Not even liberal Americans disapprove of this. I have been in diners with friends of impeccable liberal credentials and suggested - in a low voice, obviously - that we might ask the trucker in the next booth whether the Confederate flag now hanging limp from his pick-up means that he would quite like to see slavery re-established, or at least segregation brought back, or at the very least no more Academy awards for Morgan Freeman?

Their firm advice not to was motivated, partly, by the understandable desire to avoid a pistol-whipping, partly by the awareness that loyalty to the old Confederacy doesn't necessarily make a man a racist (although I never saw black Americans flying those flags), but perhaps mostly by the innate conviction that it is every American's inalienable right to fly a flag.

When coalition forces invaded Iraq, flag sales in the US went through the roof, as indeed did some flags. Here, by contrast, there was no sudden leap in the number of Union Jacks or St George's crosses on display, even in the bedroom windows or in the vehicles of those who wholeheartedly supported the war. Not like there has been in the bedroom windows and vehicles of those who wholeheartedly want England to win Euro 2004, at any rate.

Why is this? Is it because such demonstrations of patriotism - oddly in a country that is still a world leader in pomp and circumstance - are considered a little unseemly? Or because football energises the public more than war?

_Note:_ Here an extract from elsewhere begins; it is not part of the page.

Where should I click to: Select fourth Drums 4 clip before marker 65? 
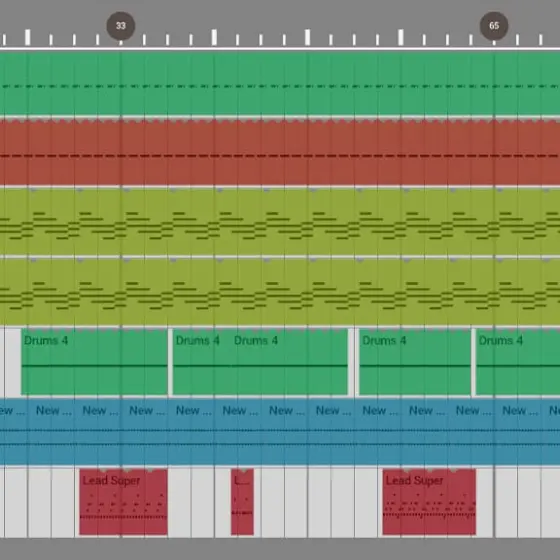tap(415, 362)
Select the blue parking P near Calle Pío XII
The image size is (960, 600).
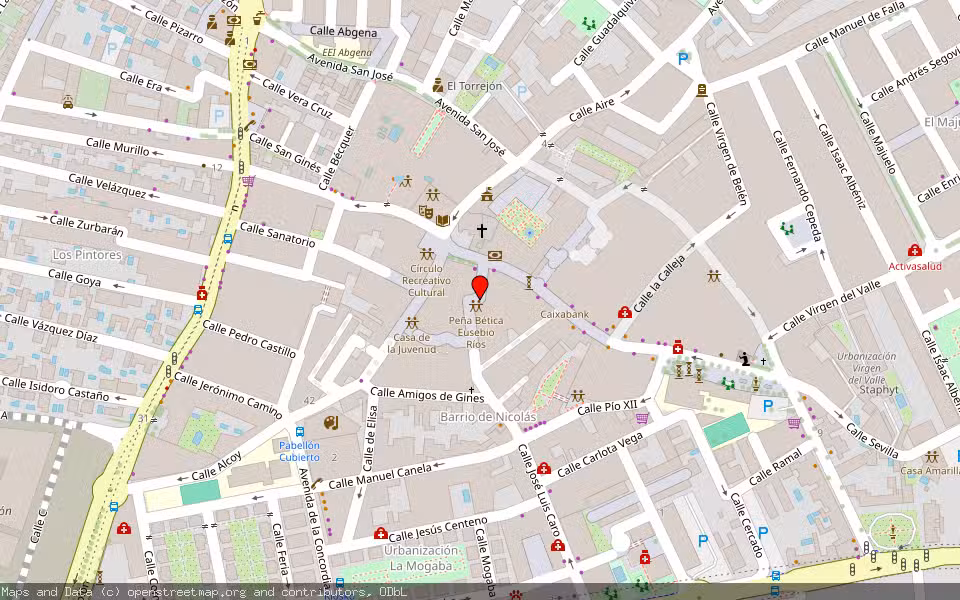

Or, in the case of the flag of St George, because the emblem has been appropriated by the odious British National Party? Perhaps a little of all three.

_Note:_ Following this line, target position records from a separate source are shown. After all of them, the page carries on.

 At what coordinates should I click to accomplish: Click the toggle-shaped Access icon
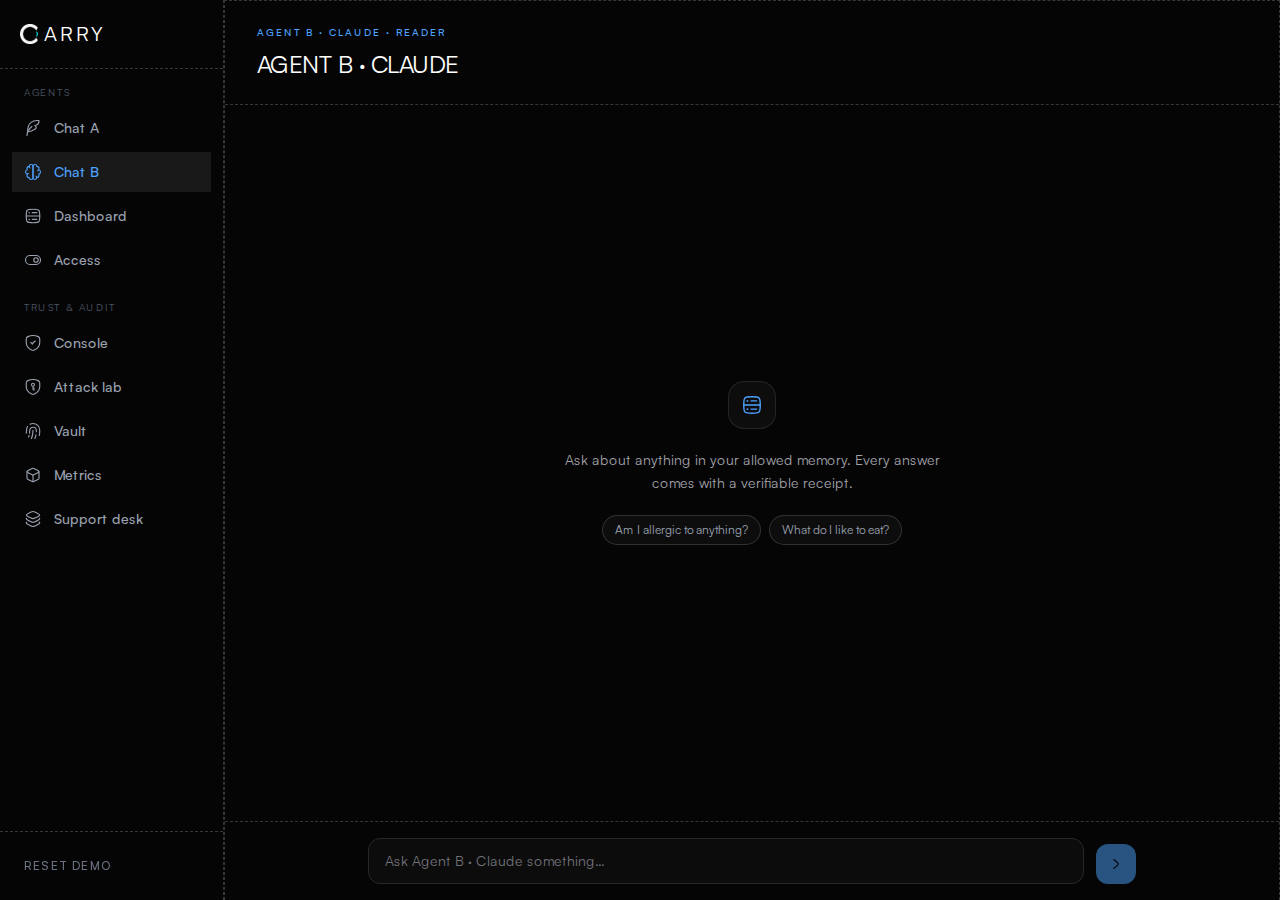tap(33, 260)
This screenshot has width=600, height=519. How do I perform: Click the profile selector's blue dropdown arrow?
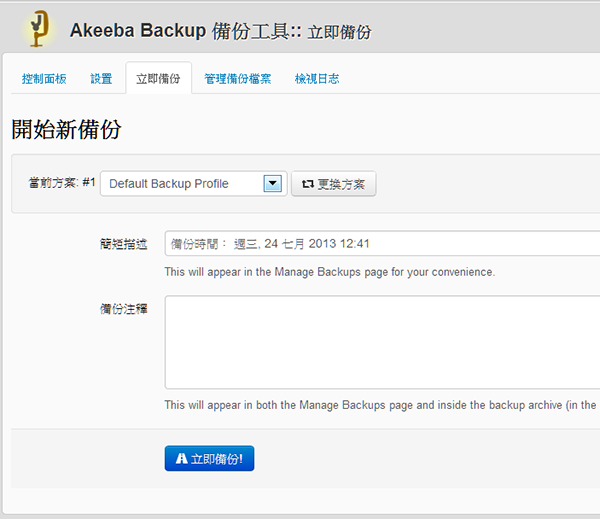point(272,184)
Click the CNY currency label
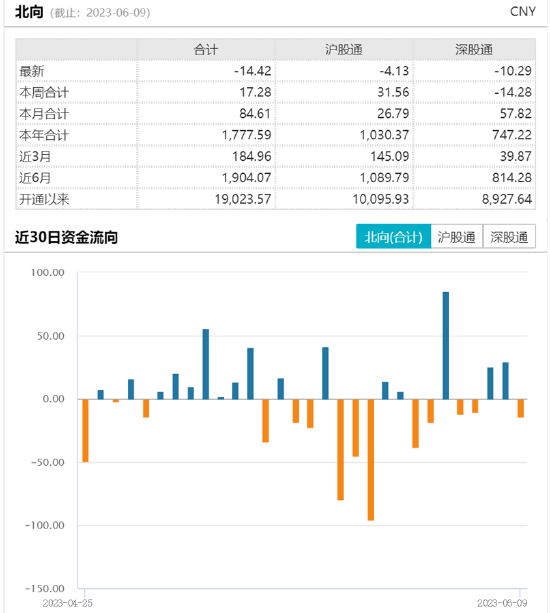Image resolution: width=550 pixels, height=613 pixels. tap(523, 12)
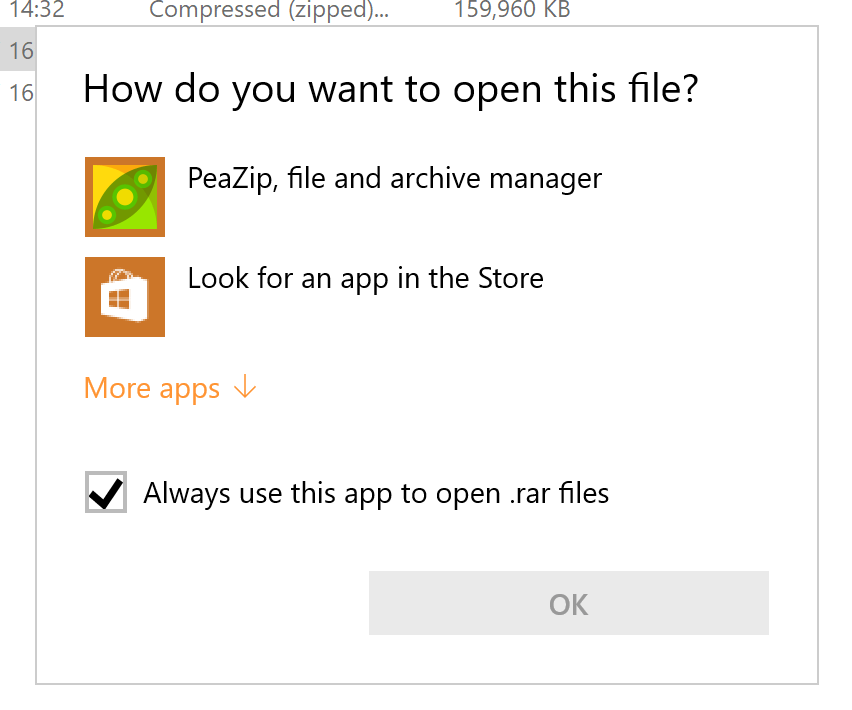Choose "Look for an app in the Store"
The image size is (852, 710).
click(365, 278)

Yesterday, the flag was the subject of a phone-in on Julian Worricker's excellent Five Live radio programme. Inevitably, several callers advanced the view that it shouldn't be frowned upon for an Englishman to fly the English flag. Indubitably, that is right. But the fact remains that in the liberal mind - in the mind, perhaps, of many Independent readers - there exists some discomfort with the proliferation this past week or so, on the roads especially, of St George's cross flags.

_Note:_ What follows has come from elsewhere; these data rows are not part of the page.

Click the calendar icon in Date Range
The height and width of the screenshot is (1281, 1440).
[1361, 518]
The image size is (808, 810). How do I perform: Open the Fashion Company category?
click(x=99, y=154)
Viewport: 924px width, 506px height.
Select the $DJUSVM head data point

Never mind the football, what kind of xenophobic message are we sending out as the European elections approach? It certainly appears fortuitous for the BNP that the election is so close to Euro 2004; in the run-up to polling day tomorrow, their symbol is everywhere. But that shouldn't stop the rest of us flying the flag. On the contrary, maybe it should encourage us to. Rather as the best place to hide a tree is in a forest, maybe the best way to distil the potency of the flag of St George as a BNP symbol is for everyone to have one.

And yet it's not so much the associations with right-wing extremism that stop you and me - or, as of last Friday, just you - flying the flag even for something as innocuous as a few football matches; it's more the vague feeling that it's just not something educated, reasonable, broad-minded people do.

During Euro 2000, I was living in a terraced street in north London, and it was no surprise to me or my neighbours that the house festooned with England flags was the home not of the deputy headmaster, or the optometrist, or the cello player with the famous string quartet, but the shaven-headed guy, tattooed to the nines, who used to call his kids in for tea with loud profanities that almost caused the wife of the GP across the road to swoon.

In other words, reservations towards England flags are less to do with politics, more to do with class and snobbery. And if you doubt me, consider the very word England. Its use with a capitalised adjective is almost always pejorative and condescending: Little England, Middle England. That, again, is a phenomenon unique to this country. And again, the comparison with the US is instructive. There, Middle America is considered to be an entirely positive force. The conclusion can only be that we are a pretty mixed-up bunch, either proud of our country but reluctant to show it, or not so proud of our country and happy to show it.

As so often, it is children who show the way to enlightenment. My kids wanted a flag for their tree house; how, for the sake of £3 and a frankly absurd set of liberal sensibilities, could I deny them? So I didn't. Come on Eng-er-land!